My mother was the same. She was a landlord, so she had the luxury of not being held to an office dress code. Oh, how I envy that! She emphasized comfort, uniqueness, and thrift in her wardrobe. I often admired her clothing choices, and she would always let me know what she paid for them. She was proud of her thrift store finds — the thrill of finding that one-of-a-kind item and paying far less than a department store. While my mother didn’t practice an extensive toilette routine daily, she could really pull herself together when she focused on it. I remember when I was little, she would throw parties and dress herself, my sister, and me in fancy party dresses. She would mimic Elizabeth Taylor, accenting her look with cat-eye glasses, a turban, and a tunic caftan. I thought she looked like a queen! Of course, her value of comfort outweighed her appreciation of appearances. Now, I tend to follow my mother’s lead for comfort. However, I can still get dressed up for the occasional party.
My father, who passed away when I was 12 years old, worked in real estate and was much more focused on dressing and his morning routine. He had been an Air Force colonel, and he brought the sense of regimented uniform to his civilian life. I remember he’d dress in button-downs, a business suit jacket, slacks, shiny dress shoes, and a clip-on tie that he gave me the honor of choosing. (The ties never matched, by the way. So, he couldn’t have cared too much because he accepted all of the crazy getups I proposed as a child.) I’d stand on the toilet in the mornings and watch him shave his face and gel his military-short hair. As a child, I was mesmerized by the products that went into it — shaving cream, aftershave, and hair gel. It was a comfort to watch, and I fondly remember it now.
Our professions, values, interests, and families influence our toilette routines. However, we all share the act of getting ready. These rituals bring comfort and set the stage for how we carry our day. So, we need a space to prepare. Cue the dressing room.

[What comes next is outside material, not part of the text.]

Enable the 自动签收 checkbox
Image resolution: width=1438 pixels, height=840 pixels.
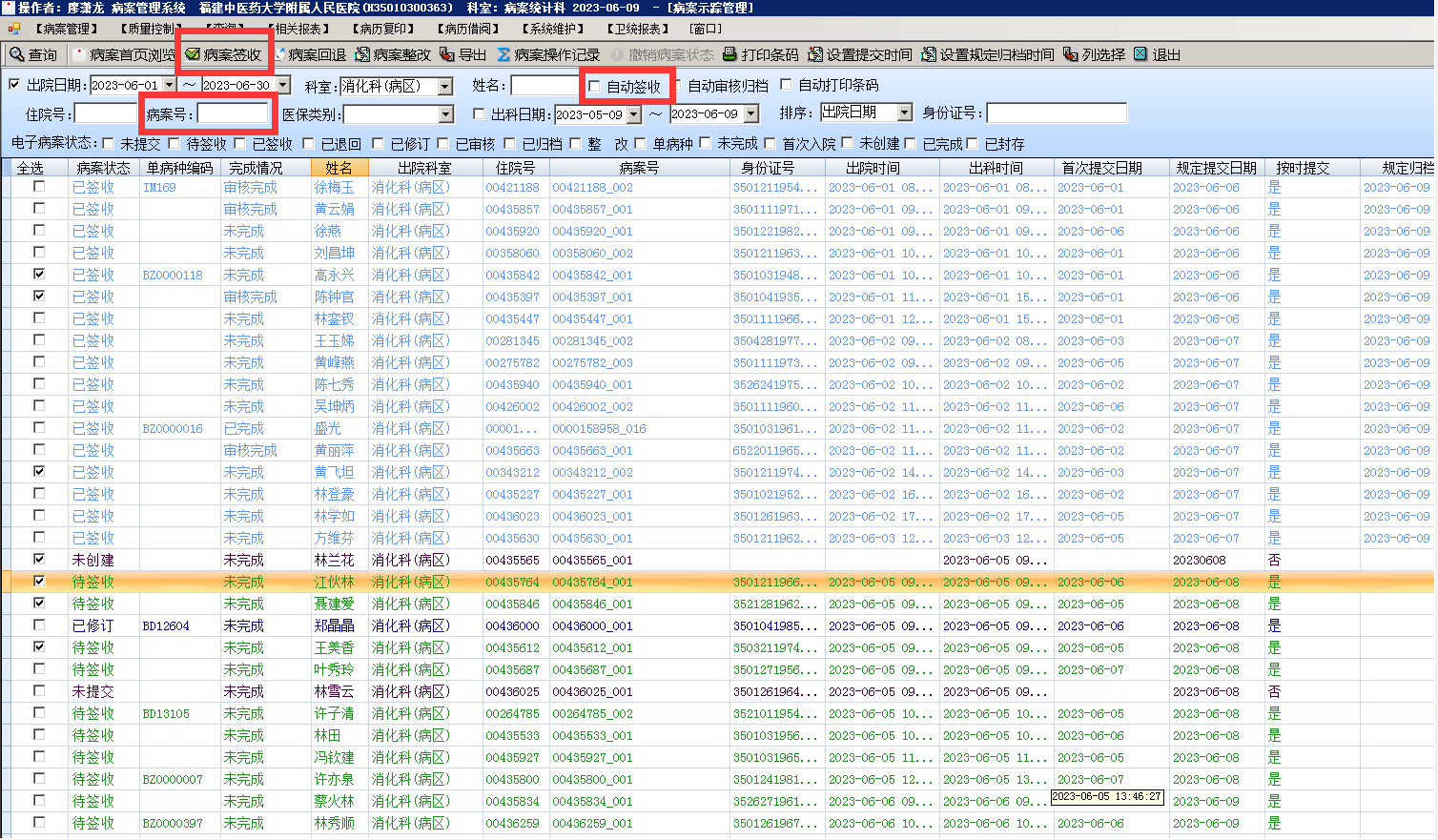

So, What are Dressing Rooms?
Well, they are rooms for dressing, of course! Dressing rooms are a type of specialty room designed around getting ready for the day. They are typically located off bedrooms, closets, or bathrooms and offer room to change, apply makeup, and linger in the mirror. Since toilette routines are so unique to each person, dressing rooms need to be customized around an individual’s morning ritual.
A Brief History of Dressing Rooms in Interior Design
Dressing rooms were developed in 18th century France for the nobility to showcase their toilette routines to their courts. In many ways, the act of getting dressed was seen as a performance. Think Marie Antoinette lounging on a chaise, eating cake, having her hair done, and conducting the day’s business. Oh, wouldn’t we all love to work from bed? The toilette routines of the royals had both private and public elements requiring multiple dressing rooms. For example, a noble may bathe in a private room and then transition to a more public room to eat breakfast, dress, and conduct morning affairs. Throughout the Rococo, Baroque, Regency, and Victorian eras, it was more common for the social elite to change throughout the day for different occasions. So, the dressing room became a place where one would spend a lot of time simultaneously preparing and entertaining.
Today, dressing rooms have become more private, but they are still a luxurious home feature. In some cases, dressing rooms still serve as a kind of stage. Marie Antoinette used her dressing room to showcase the latest fashions for her court in the 18th century. Similarly, modern beauty bloggers and fashionistas are filming their toilette routines and showcasing their daily outfits on social media from the comfort of their vanities. Modern dressing rooms typically adjoin bedrooms, closets, and bathrooms. It may be an entire room or resemble an alcove or nook inside a larger space. The key components of a dressing room are a vanity, clothing storage, a mirror, and a place to sit and get ready.
Toilette Routines and How to Design Around Them
Each of my interior design clients manages their toilette routines differently, and it is my job to understand every detail to create a space with the function they need. To get the most out of working with your interior designer, you need to share some pretty intimate details about how you live! For example, some clients want a built-in vanity in their bathroom with lots of storage for hairdryers, makeup, and products. Others want an expansive closet off their bedroom with room to sit and linger in the mirror. As a designer, it is my job to assess how they dress, bathe, store, and prepare for their day. Even more important, I need to learn how they want to feel in the space. After all, dressing rooms can set the entire mood of the day.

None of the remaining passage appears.